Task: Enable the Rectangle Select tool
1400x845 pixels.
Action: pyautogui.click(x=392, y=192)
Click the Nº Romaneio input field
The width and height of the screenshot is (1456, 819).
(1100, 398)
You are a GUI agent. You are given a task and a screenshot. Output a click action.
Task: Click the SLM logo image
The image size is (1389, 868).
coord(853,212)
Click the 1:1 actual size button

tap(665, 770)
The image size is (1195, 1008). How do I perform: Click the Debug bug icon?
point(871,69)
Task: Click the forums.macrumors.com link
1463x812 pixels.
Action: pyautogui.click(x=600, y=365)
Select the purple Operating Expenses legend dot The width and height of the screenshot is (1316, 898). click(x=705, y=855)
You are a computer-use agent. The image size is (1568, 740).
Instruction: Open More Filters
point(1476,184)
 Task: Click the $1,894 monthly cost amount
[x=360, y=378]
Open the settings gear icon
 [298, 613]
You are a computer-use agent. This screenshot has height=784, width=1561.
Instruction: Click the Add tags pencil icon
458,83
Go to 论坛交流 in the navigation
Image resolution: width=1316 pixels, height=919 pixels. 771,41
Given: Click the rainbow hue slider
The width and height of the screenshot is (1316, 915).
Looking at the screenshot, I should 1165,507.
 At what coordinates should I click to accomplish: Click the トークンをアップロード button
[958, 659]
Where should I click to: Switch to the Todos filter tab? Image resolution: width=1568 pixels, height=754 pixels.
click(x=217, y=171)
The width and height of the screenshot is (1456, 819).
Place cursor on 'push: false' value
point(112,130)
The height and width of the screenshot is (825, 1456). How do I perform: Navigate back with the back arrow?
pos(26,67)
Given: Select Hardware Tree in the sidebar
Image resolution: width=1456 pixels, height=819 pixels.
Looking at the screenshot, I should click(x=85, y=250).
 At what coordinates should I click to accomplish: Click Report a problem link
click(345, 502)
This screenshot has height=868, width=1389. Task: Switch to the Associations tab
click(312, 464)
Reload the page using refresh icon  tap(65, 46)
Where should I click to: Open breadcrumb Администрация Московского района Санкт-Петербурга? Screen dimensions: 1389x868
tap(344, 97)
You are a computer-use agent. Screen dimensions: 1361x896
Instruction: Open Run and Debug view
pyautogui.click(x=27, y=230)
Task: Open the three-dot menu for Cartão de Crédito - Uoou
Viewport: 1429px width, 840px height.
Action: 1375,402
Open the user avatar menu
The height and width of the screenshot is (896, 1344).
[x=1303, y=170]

WHAT IS BEING ASKED
Return every line from the one holding "Task: Open the" through the end of the data, exactly as it appears, with both ends kept and nothing else.

THE ANSWER
Task: Open the three-dot menu for Cartão de Crédito - Uoou
Viewport: 1429px width, 840px height.
Action: 1375,402
Open the user avatar menu
The height and width of the screenshot is (896, 1344).
[x=1303, y=170]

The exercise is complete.